I am facing a hurdle that need crossing in my final attempt to push 
Wicket for use in an organization.
I have:

1) Prototyped a small size module
2) Did 2-3 presentations on the key features and advantages of wicket

No one is disputing my claims about productivity and good OO code that 
was the result.

BUT, the technology evaluation committee is NOT recommending Wicket 
because of..... of all things.....
- Wicket's Low Adoption Rate!!!!
Can I find any numbers to blow this away?

My alternative is to accept the finding and work with Struts 2. Which 
will mean the stack will need to expand to DWR
 (for security). I REALLY don't want to go there, and am even 
considering not taking part in this project due to the high risk 
involved, only 9 months to introduce huge changes to a system that has 
lots of legacy problems (took about 3 years to build). I think a lot of 
those years were spent wrestling with the monster that is EJB 1.1. The 
only way I thought the project can even be on time is to scrap the 
entire presentation layer (aka Struts) and redo it in Wicket with 1 
dedicated developer while the rest of the team work on killing the beast 
that is EJB 1.1 by refactoring the biz code.

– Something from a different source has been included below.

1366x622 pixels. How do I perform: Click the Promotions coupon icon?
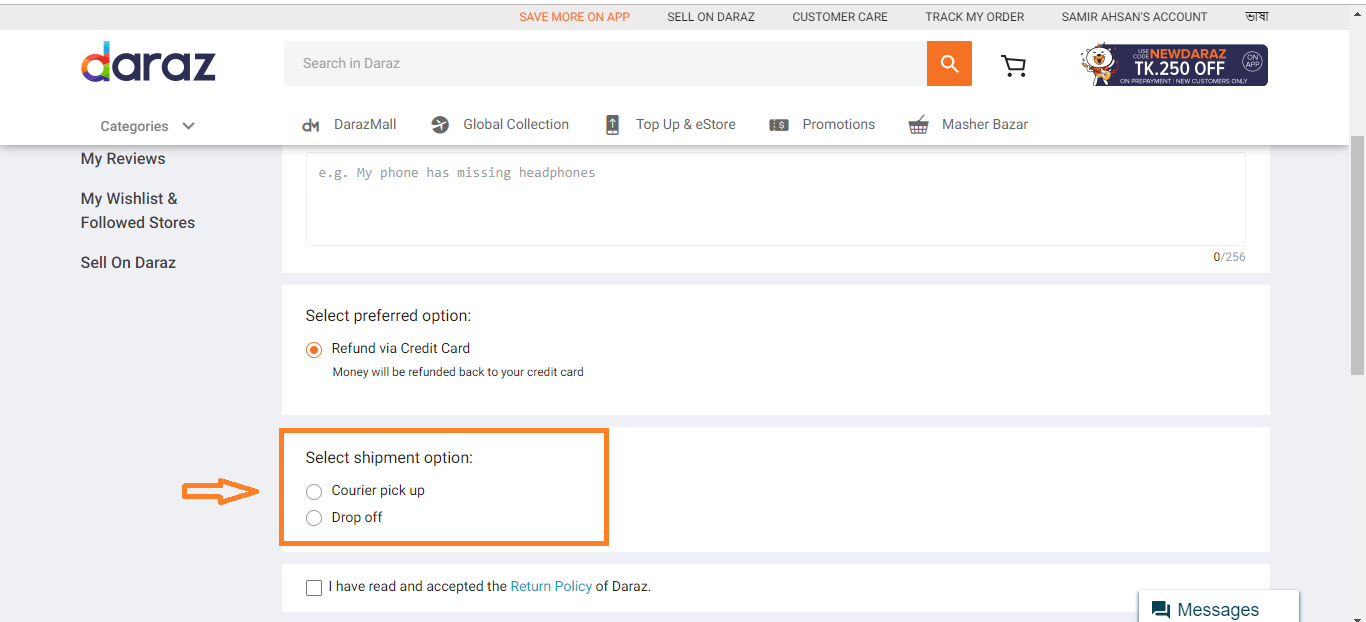[x=778, y=125]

Sigh, my choices are stark. It's either to keep the job and plough ahead 
and probably fail spectacularly 9 months later or go hungry and explain 
to my wife why we need to spend less on the kid......

It's easy to blame the tech committee but they did help me find wicket 
by rejecting my initial proposal to build the new system on a 
(JQuery+JSON+REST) framework, which can be very productive as well, if 
not as "clean" as Wicket.

Sorry for rambling so much. Is there any way I can demolish the silly 
low adoption rate argument (omg I still don't believe it can be so lame)?